Around 300 people gathered in Montreal on Wednesday to protest police treatment of black people, both here and in the US. Over a thousand people have announced their intention to participate in a similar event this Saturday. The Black Lives Matter movement might be finally picking up momentum in Montreal.
Protesters met in Nelson Mandela Park on Wednesday, responding to the call of the Black Coalition of Quebec. The event was organised in the wake of the tragic events that unfolded last week in the United-States.
It was partly in memory of Alton Sterling and Philando Castile, both killed by the police in the space of a couple of days. Several people payed tribute to them and to the five police officers killed by a sniper during a Black Lives Matter protest in Dallas.
It was also meant to call attention to the way Montreal’s black community is treated by the police. Several speakers stood up on a pick-nick table to address the crowd; some were planned, some were spontaneous. A peaceful march followed and no incidents were reported.
If you missed all of this, you will have another occasion to show your support, this Saturday in Cabot Square.
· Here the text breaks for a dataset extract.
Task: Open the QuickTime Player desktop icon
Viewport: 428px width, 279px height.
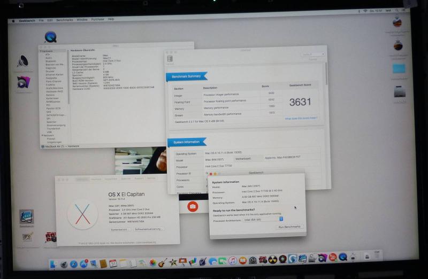Action: pyautogui.click(x=51, y=37)
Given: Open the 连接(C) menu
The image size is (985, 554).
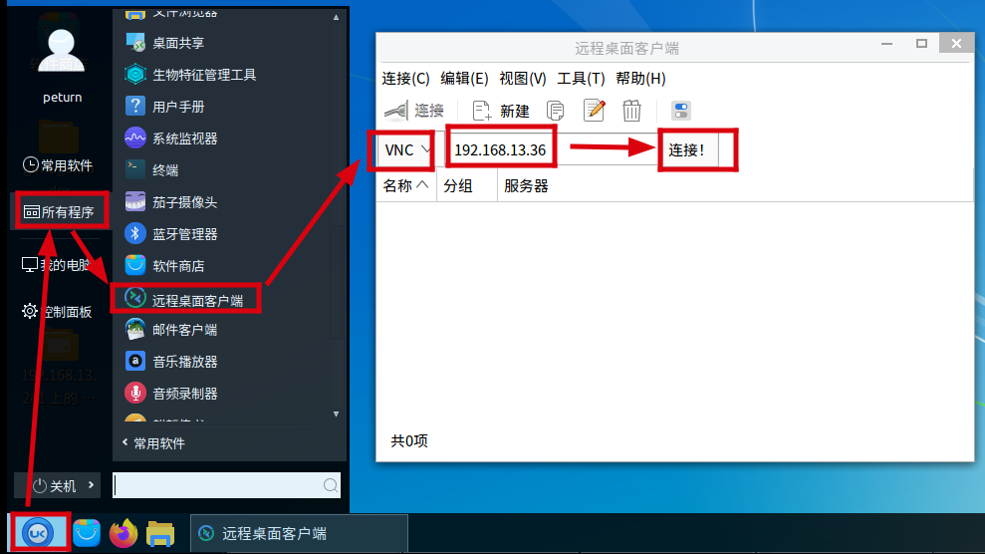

A new Montreal NGO, Twese, is inviting people to gather there at 2pm “to honour the lives lost and express our rejection of police brutality and any kind of racial prejudice.”
Cabot Square is a historically and socially meaningful place for indigenous people in Montreal. Co-founder of Twese Anne-Sophie Tzeuton says that the organisers are aware of the importance of Cabot Square to First Nations and that they want to honour it.
Police brutality and discrimination are also “a huge problem” for First Nations, she noted, “of course we intend to talk about it and we hope many will attend.”
The main objective of Saturday’s event, aside from rallying people to the cause, is “to offer concrete solutions that we can all apply to our daily lives.” Several speakers will take the microphone to that effect. Spoken word performances and other artistic tributes to lives lost in police shootings are also planned.
Tzeuton is happy with the unexpected popularity of the event on Facebook, but she fears that all this attention won’t last. “It often happens, after a tragedy: there is a lot of media attention at once, but it passes and then we forget.”
She hopes the current momentum can be used to discuss lasting solutions before the hype dies down.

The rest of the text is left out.